Adam Mudd. Credit: Bedfordshire police/PA via the Guardian.

Adam Mudd, who created and then sold a DDOS attack program when he was just 16, has been imprisoned for two years.

Mudd’s program, named ‘Titanium Stresser’, has been used to carry out more than 1.7 million attacks on websites, services and games including Minecraft, RuneScape, Xbox Live, Microsoft and TeamSpeak, reports the Guardian. RuneScape suffered 25,000 attacks, and its owners spent £6 million (about $7.7 million) trying to defend it. Though he carried out many attacks personally, the court heard there were over 112,000 registered users of his program, who had attacked about 666,000 IP addresses.

Mudd, now 20, pleaded guilty to charges of committing unauthorised acts with intent to impair the operation of a computer; making, supplying or offering to supply an article for use in an offence contrary to the Computer Misuse Act; and concealing criminal property. He was sentenced at the Old Bailey in London, and sent to a young offender institution.

#### [PROBLEM 1]
According to the text on Adam Mudd, how much did RuneScape's owners spend trying to defend it?
#### [PROBLEM 2]
From the text on Adam Mudd, set down the part that opens with the words containing "Adam Mudd. Credit: Bedfordshire" and closes with "for two years.".
The stored data that comes next is separate material, unrelated to the text.

(Stored data)
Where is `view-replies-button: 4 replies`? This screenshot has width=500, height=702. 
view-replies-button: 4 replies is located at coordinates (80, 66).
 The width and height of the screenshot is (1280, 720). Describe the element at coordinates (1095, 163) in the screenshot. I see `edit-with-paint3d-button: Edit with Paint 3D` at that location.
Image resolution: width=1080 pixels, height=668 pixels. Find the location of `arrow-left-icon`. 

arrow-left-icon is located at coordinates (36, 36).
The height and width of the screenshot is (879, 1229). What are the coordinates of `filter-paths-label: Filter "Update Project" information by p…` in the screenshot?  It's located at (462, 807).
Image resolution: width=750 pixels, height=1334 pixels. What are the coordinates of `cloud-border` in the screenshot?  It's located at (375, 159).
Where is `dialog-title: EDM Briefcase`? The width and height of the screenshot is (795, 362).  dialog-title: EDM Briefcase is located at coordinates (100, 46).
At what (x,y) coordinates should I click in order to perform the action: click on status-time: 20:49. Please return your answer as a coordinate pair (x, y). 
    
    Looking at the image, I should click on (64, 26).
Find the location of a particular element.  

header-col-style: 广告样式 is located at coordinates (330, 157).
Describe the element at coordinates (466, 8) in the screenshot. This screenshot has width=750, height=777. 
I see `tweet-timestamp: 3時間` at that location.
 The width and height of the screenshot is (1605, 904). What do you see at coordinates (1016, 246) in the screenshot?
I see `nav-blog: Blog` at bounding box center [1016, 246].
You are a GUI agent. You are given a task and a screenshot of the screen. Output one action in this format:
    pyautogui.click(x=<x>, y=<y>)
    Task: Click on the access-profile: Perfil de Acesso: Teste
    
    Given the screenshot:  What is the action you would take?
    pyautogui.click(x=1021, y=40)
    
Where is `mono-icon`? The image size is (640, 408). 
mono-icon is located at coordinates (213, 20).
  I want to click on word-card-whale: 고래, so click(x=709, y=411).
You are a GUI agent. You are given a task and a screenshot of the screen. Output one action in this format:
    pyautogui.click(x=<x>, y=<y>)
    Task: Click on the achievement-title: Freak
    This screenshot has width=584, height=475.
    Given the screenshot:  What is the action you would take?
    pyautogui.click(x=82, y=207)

#### [EXERCISE SOLUTION 1]
£6 million (about $7.7 million)

#### [EXERCISE SOLUTION 2]
Adam Mudd. Credit: Bedfordshire police/PA via the Guardian.

Adam Mudd, who created and then sold a DDOS attack program when he was just 16, has been imprisoned for two years.